Sub-module for data collection utilities.

All post-processed robomimic compatible datasets share the same data structure. A single dataset is a single HDF5 file. The stored data follows the structure provided here.

The collector takes input data in its batched format and stores them as different demonstrations, each corresponding to a given environment index. The demonstrations are flushed to disk when the RobomimicDataCollector.flush() is called for the respective environments. All the data is saved when the RobomimicDataCollector.close() is called.

The following sample shows how to use the RobomimicDataCollector to store random data in a dataset.

import os
import torch

from omni.isaac.lab_tasks.utils.data_collector import RobomimicDataCollector

# name of the environment (needed by robomimic)
task_name = "Isaac-Franka-Lift-v0"
# specify directory for logging experiments
test_dir = os.path.dirname(os.path.abspath(__file__))
log_dir = os.path.join(test_dir, "logs", "demos")
# name of the file to save data
filename = "hdf_dataset.hdf5"
# number of episodes to collect
num_demos = 10
# number of environments to simulate
num_envs = 4

# create data-collector
collector_interface = RobomimicDataCollector(task_name, log_dir, filename, num_demos)

# reset the collector

while not collector_interface.is_stopped():
   # generate random data to store
   # -- obs
   obs = {
         "joint_pos": torch.randn(num_envs, 10),
         "joint_vel": torch.randn(num_envs, 10)
   # -- actions
   actions = torch.randn(num_envs, 10)
   # -- rewards
   rewards = torch.randn(num_envs)
   # -- dones
   dones = torch.rand(num_envs) > 0.5

   # store signals
   # -- obs
   for key, value in obs.items():
         collector_interface.add(f"obs/{key}", value)
   # -- actions
   collector_interface.add("actions", actions)
   # -- next_obs
   for key, value in obs.items():
         collector_interface.add(f"next_obs/{key}", value.cpu().numpy())
   # -- rewards
   collector_interface.add("rewards", rewards)
   # -- dones
   collector_interface.add("dones", dones)

   # flush data from collector for successful environments
   # note: in this case we flush all the time
   reset_env_ids = dones.nonzero(as_tuple=False).squeeze(-1)

# close collector



Data collection interface for robomimic.

Robomimic Data Collector#

class omni.isaac.lab_tasks.utils.data_collector.RobomimicDataCollector[source]#

Bases: object

Data collection interface for robomimic.

This class implements a data collector interface for saving simulation states to disk. The data is stored in HDF5 binary data format. The class is useful for collecting demonstrations.
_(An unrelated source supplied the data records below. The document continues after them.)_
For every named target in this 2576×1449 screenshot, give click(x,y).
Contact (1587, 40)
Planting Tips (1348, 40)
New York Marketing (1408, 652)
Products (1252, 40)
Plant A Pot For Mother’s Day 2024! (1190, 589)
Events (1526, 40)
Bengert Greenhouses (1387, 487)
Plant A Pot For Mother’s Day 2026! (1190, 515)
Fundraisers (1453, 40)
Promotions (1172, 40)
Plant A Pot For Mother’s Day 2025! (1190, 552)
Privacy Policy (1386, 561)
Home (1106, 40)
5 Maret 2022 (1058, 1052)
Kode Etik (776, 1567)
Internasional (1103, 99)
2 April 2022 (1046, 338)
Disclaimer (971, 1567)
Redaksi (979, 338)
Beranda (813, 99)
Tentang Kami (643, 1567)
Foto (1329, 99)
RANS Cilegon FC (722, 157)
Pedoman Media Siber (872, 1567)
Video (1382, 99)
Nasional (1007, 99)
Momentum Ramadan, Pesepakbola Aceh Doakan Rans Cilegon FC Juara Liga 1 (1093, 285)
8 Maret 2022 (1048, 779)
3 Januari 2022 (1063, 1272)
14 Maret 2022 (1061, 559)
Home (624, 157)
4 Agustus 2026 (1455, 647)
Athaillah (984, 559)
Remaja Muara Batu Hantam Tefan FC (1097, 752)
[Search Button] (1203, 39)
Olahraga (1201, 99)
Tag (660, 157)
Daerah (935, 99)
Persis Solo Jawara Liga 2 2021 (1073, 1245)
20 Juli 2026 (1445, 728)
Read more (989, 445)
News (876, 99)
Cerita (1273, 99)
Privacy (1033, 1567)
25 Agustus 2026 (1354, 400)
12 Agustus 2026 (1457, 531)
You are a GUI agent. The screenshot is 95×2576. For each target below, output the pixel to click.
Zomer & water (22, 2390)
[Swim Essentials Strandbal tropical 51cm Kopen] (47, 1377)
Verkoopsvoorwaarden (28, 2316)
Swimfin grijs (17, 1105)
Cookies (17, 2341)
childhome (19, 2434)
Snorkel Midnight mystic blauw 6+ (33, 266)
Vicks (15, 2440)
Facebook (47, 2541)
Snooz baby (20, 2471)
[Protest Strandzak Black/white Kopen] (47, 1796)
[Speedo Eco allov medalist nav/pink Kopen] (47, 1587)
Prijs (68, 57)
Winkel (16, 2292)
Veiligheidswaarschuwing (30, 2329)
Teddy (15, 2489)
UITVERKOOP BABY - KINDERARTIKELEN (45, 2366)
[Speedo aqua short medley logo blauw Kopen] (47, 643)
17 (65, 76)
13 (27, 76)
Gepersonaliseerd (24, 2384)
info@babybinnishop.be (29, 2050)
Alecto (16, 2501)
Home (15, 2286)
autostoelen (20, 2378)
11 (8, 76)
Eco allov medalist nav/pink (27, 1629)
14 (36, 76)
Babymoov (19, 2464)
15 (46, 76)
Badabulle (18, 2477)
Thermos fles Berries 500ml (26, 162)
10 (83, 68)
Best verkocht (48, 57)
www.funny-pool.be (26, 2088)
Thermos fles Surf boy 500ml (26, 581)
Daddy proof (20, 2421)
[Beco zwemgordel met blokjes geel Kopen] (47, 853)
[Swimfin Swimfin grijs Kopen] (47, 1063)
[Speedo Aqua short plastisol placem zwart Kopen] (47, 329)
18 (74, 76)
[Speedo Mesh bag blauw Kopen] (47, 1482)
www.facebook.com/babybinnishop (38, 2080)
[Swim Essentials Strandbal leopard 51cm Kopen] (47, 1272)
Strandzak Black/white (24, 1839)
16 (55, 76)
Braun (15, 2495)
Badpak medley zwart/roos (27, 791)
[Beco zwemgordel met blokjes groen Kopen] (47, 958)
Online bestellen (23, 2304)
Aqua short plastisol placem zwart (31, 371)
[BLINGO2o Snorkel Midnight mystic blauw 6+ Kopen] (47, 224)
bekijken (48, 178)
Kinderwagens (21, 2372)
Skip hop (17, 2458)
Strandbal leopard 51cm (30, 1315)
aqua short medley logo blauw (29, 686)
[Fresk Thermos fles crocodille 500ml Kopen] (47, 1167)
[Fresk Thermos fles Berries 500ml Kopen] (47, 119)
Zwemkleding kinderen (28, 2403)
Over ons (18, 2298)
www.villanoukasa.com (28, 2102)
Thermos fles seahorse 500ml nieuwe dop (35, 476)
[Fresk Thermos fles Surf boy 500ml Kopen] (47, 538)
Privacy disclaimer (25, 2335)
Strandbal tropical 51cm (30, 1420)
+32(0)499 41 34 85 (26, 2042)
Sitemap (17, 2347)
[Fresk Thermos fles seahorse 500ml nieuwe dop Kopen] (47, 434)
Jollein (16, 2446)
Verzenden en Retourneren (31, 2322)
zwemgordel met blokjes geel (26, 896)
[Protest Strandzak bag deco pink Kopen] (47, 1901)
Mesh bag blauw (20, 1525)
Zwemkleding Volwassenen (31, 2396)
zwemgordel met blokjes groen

The collected data follows the structure from robomimic.

All datasets in robomimic require the observations and next observations obtained from before and after the environment step. These are stored as a dictionary of observations in the keys “obs” and “next_obs” respectively.

For certain agents in robomimic, the episode data should have the following additional keys: “actions”, “rewards”, “dones”. This behavior can be altered by changing the dataset keys required in the training configuration for the respective learning agent.

For reference on datasets, please check the robomimic documentation.


__init__(env_name, directory_path[, ...])

Initializes the data collection wrapper.


Whether data collection is stopped or not.


Reset the internals of data logger.

add(key, value)

Add a key-value pair to the dataset.


Flush the episode data based on environment indices.


Stop recording and save the file at its current state.



The number of demos collected so far.

__init__(env_name: str, directory_path: str, filename: str = 'test', num_demos: int = 1, flush_freq: int = 1, env_config: dict | None = None)[source]#

Initializes the data collection wrapper.

  • env_name – The name of the environment.

  • directory_path – The path to store collected data.

  • filename – The basename of the saved file. Defaults to “test”.

  • num_demos – Number of demonstrations to record until stopping. Defaults to 1.

  • flush_freq – Frequency to dump data to disk. Defaults to 1.

  • env_config – The configuration for the environment. Defaults to None.

property demo_count: int#

The number of demos collected so far.

is_stopped() bool[source]#

Whether data collection is stopped or not.


True if data collection has stopped.


Reset the internals of data logger.

add(key: str, value: np.ndarray | torch.Tensor)[source]#

Add a key-value pair to the dataset.

The key can be nested by using the “/” character. For example: “obs/joint_pos”. Currently only two-level nesting is supported.

  • key – The key name.

  • value – The corresponding value of shape (N, …), where N is number of environments.


ValueError – When provided key has sub-keys more than 2. Example: “obs/joints/pos”, instead of “obs/joint_pos”.

flush(env_ids: Iterable[int] = (0,))[source]#

Flush the episode data based on environment indices.


env_ids – Environment indices to write data for. Defaults to (0).


Stop recording and save the file at its current state.